A ground-floor commercial space audit was just completed in the area and Pensato said there is huge demand for the 1,000- to 1,500-square-foot range, the kind of space many independent restaurants and cafés would want, and there is very little vacancy. SkipTheDishes is likely contributing to that pent-up demand.
Bishop said in addition to being able to successfully compete in the booming meal delivery business across the country — which has increasing competition, including from the likes of UberEats — it’s had to rapidly establish a management structure for a large and rapidly growing enterprise.
That’s meant, as well recruiting software and machine-learning specialists — some from as far away as Brazil — the company has also had to quickly ramp up its human resource staff as well.
When it comes to keeping up with it all from a staffing point of view, Bishop said, “We all need to scale together… which is an art a little bit more than science at this point.”
Just managing its “tens of thousands” of couriers takes considerable manpower. On a recent weekday afternoon, a couple dozen people, each facing at least a couple of computer monitors while talking on phones, were engaged in “on-boarding” couriers.
Marshall Ring, the CEO of Manitoba Technology Accelerator, helped the company founders get off the ground after they moved here from Saskatoon five years ago.
“Skip’s value proposition is the AI (artificial intelligence) and machine learning they are using,” he said. “They manufacture customer relationships with AI and machine learning and automation and that is why they can scale so fast.”

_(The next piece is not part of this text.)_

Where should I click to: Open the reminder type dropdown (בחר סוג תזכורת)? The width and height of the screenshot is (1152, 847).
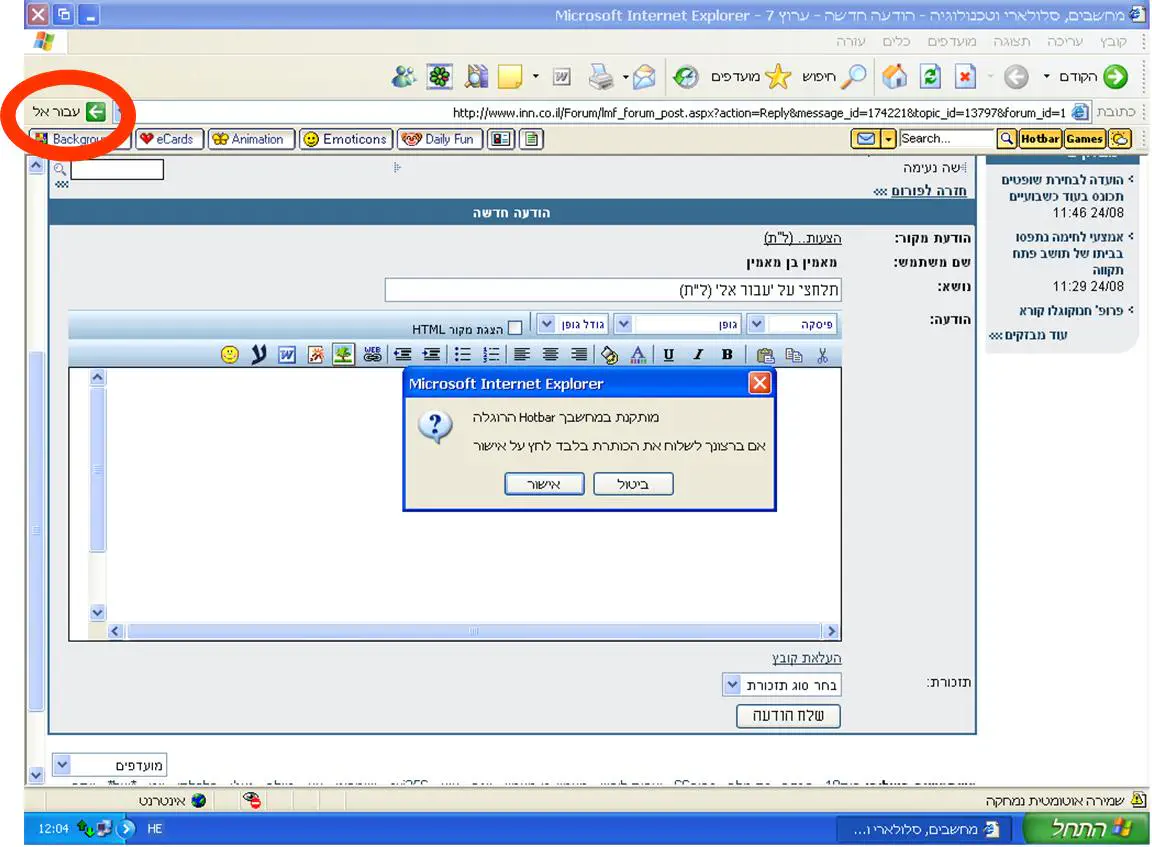point(732,685)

Entering the logistics department (Bishop said they do not call it dispatch), you quickly notice it is more sparsely staffed than others.
“Our logistics operations used to have more bodies at any given time, but the majority of orders are now assigned by the AI system that we built, called SkyNet,” she said.
It has become more efficient over time, so now the system automatically sends the orders to a restaurant, assigns a courier to each order and ensures throughout the process that the proper courier is assigned to make the delivery in the quickest amount of time.
It’s that kind of technological innovation that has encouraged the U.K. company Just Eat plc, which acquired Skip in December 2016 for about $200 million, to start to implement Skip’s technology in some of its other operations throughout Europe and North America.
In a conference call to analysts in July, Just Eat’s chief financial officer, Paul Harrison, said, “I was very impressed in Winnipeg recently by the delivery system that our Skip team has developed and we are looking to incorporate elements of that into the Just Eat platform, as well.”
Just Eat recently upgraded its revenue forecast as a result of Skip’s strong performance over just its first six months. Harrison said over the first six months of 2017, Skip generated $28 million in revenue against initial expectations of $40 million for the full year.